Experimental program
Comparison scheme
Effect test

Embodiment 1

[0029] Mix and stir ethylene ethylene carbonate (VEC) and lithium bistrifluoromethanesulfonimide (LiTFSI) in a ratio of 7.69:2.31 to obtain solution A, and stir at room temperature to completely dissolve; according to the quality of the solution, add solution A Azobisisobutyronitrile with a mass of 0.5-1‰ was uniformly stirred for 2h. Then hydroxyl-rich functionalized nanosilica (SiO 2): (Solution A)=0.5:9.5 ratio, stir at room temperature for 1h, then ultrasonic for 2h, continue to stir for 4h, make it fully combined to produce intermolecular interaction, on the polytetrafluoroethylene mold, use whatman glass fiber membrane For the porous support framework, the uniformly stirred mixture was scraped onto both sides of the whatman film; heated in a vacuum drying oven at 80°C for 10 hours to cure to form a film.

Embodiment 2

[0031] Mix ethylene ethylene carbonate and lithium bistrifluoromethanesulfonimide (LiTFSI) in a ratio of 7.69:2.31 with stirring B, add N-methylpyrrolidone (NMP) with a mass of 50% of the mixture and stir at room temperature to completely dissolve it ; According to the quality of solution B, add azobisisobutyronitrile with a mass of 0.5-1‰ and stir evenly for 2h.

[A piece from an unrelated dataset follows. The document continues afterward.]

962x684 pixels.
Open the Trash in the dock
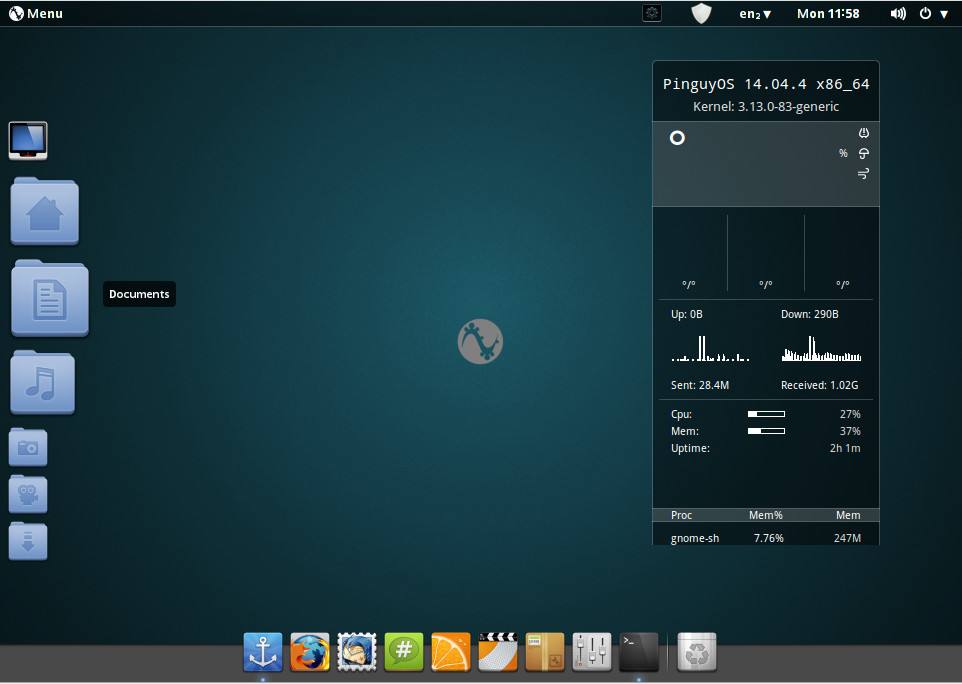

Then add functionalized nano-alumina: (solution B) = 0.5:9.5 ratio to mix, stir for 1h, then sonicate for 2h, continue to stir for 4h, make it fully react to generate intermolecular interaction, in the polytetrafluoroethylene mold Using whatman glass fiber membrane as the porous support skeleton, the evenly stirred mixture was scraped onto both sides of the whatman membrane; heated in a vacuum drying oven at 80°C for 10 hours to cure to form a membrane.

Embodiment 3

[0033] Dissolve ethylene ethylene carbonate and lithium bistrifluoromethanesulfonimide (LiTFSI) in a ratio of 7.69:2.31, mix and stir C, add a certain amount of N-methylpyrrolidone (NMP) and stir at room temperature to make it completely dissolved; According to the quality of solution C, azobisisobutyronitrile with a mass of 0.5-1‰ was added and stirred uniformly for 2h. Then the nanosized (solid electrolyte Li 6.4 Ga 0.2 La 3 Zr 2 O 12 ):(Solution C)=0.5:9.5 ratio, stir for 1h, then sonicate for 2h, continue to stir for 4h, make it fully react to produce intermolecular interaction, on the polytetrafluoroethylene mold, with whatman membrane as porous support The skeleton, the evenly stirred mixture was scraped onto both sides of the whatman film; heated in a vacuum drying oven at 80°C for 10 hours to cure to form a film.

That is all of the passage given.